For purposes of exempt status, property owned by an industrial development agency is to be distinguished. Section 412-a is contained within Title 1 of Article 4 of the Real Property Tax Law, the provisions of which relate to public property, as distinguished from the authorization for the granting of exemptions on privately owned property set forth in Title 2 of Article 4, wherein the provisions of section 485-b are set forth. Secondly, section 412-a expressly provides that property of industrial development agencies is entitled to exemption as provided in the General Municipal Law. This language may be construed as limiting the granting of exemptions for industrial development agencies to the provisions set forth in the General Municipal Law. It is a well established principle of law that statutes providing for an exemption from taxation must be strictly construed (In the Matter of City of Lackawanna v. State Board of Equalization and Assessment, 16 N. Y. 2d 222, 212 N. E. 2d 42, 264 N. Y. S. 2d 528). If ambiguity or uncertainty occurs, all doubt must be resolved against the exemption (People ex rel. Mizpah Lodge v. Burke, 228 N.Y. 245, 126 N.E. 703). Accordingly, it is our opinion that the real property of industrial development agencies may not be considered within the context of section 485-b of the Real Property Tax Law.

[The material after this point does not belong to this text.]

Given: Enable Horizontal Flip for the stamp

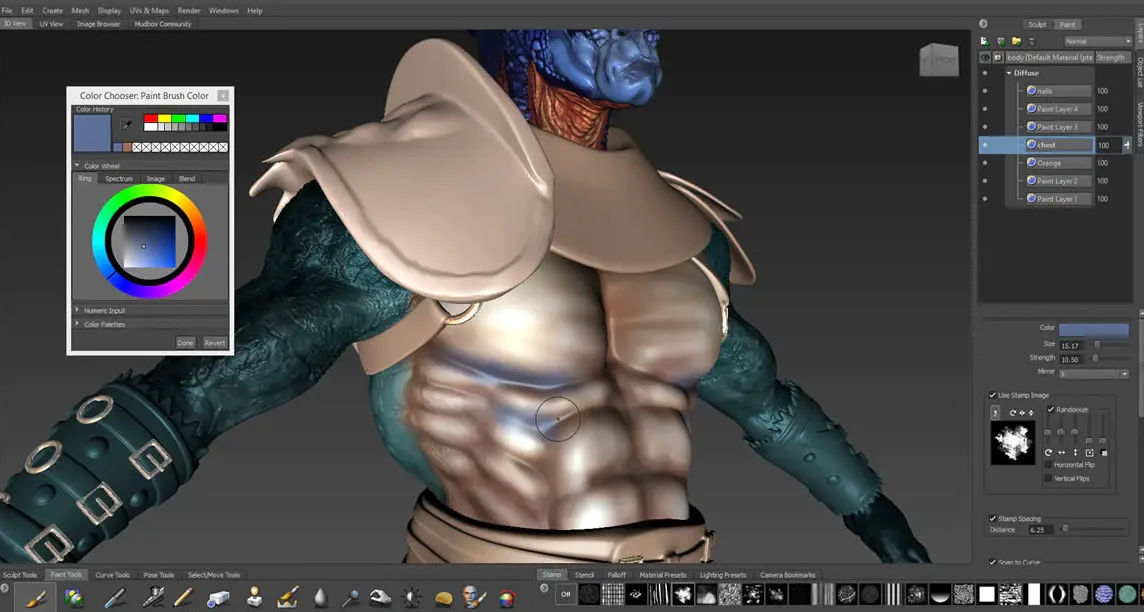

As to the second inquiry wherein we are asked whether there is a deadline date for a municipality to act in reducing the percent of exemption otherwise allowed under section 485-b, it is our opinion that there is no deadline date as such. As indicated earlier, subdivision 7 of section 485-b authorizes each county, city, town, village or school district to act independently in its own behalf to reduce the amount of exemption otherwise allowed by law. Should a municipality not act in the first year, the exemption will apply as set forth in the statute. If a municipality acts to reduce the exemption in the first year, the amount of the exemption will be determined by the percent set forth in the local law (resolution if a school district) adopted by the municipality. The local law (or resolution) may be amended or rescinded in a subsequent year. It should be noted, however, that the act of a municipality taken to reduce the percent of exemption in order to apply in a particular year must be effective on or before the appropriate taxable status date which will be used in determining the taxable status of real property appearing on the assessment roll to be used in levying the municipality’s taxes.
February 10, 1977
NOTE: Chapter 397 of the Laws of 1977 (effective July 6, 1977) amends subdivision 7 of section 485-b to provide that exemptions, existing prior in time to passage of a local law or resolution adopted pursuant to that subdivision, are not subject to any reduction so effected. See Opinion 9-51.